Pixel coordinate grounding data
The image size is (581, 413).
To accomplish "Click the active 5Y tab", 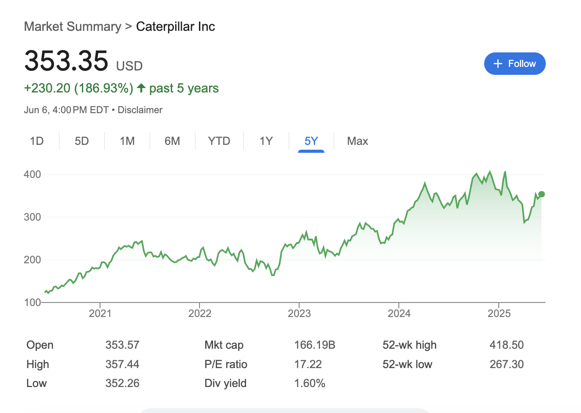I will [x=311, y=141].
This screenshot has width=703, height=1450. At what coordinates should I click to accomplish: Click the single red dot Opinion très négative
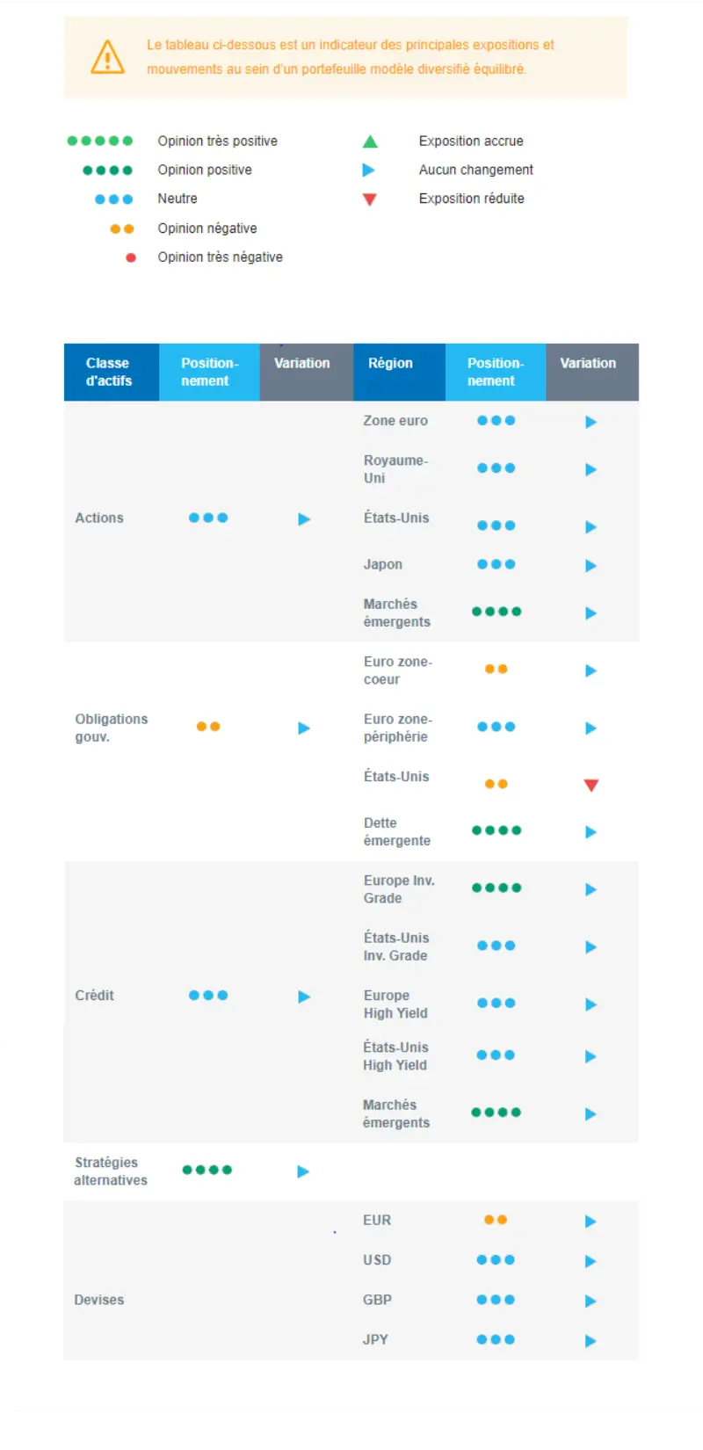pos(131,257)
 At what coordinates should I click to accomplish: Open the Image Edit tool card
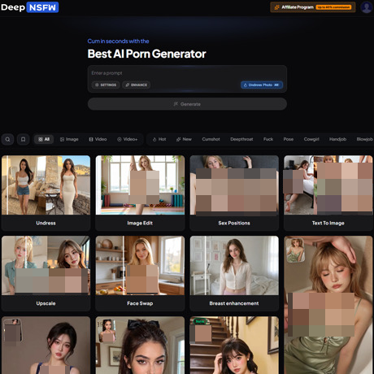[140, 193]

## Task to complete
Omit the pictures, and please restate word for word the lines running from the line with "This screenshot has" to the end of the entries.

## Exercise response
This screenshot has width=703, height=1450. At what coordinates should I click to accomplish: Click the single red dot Opinion très négative
pos(131,257)
 At what coordinates should I click to accomplish: Open the Image Edit tool card
[140, 193]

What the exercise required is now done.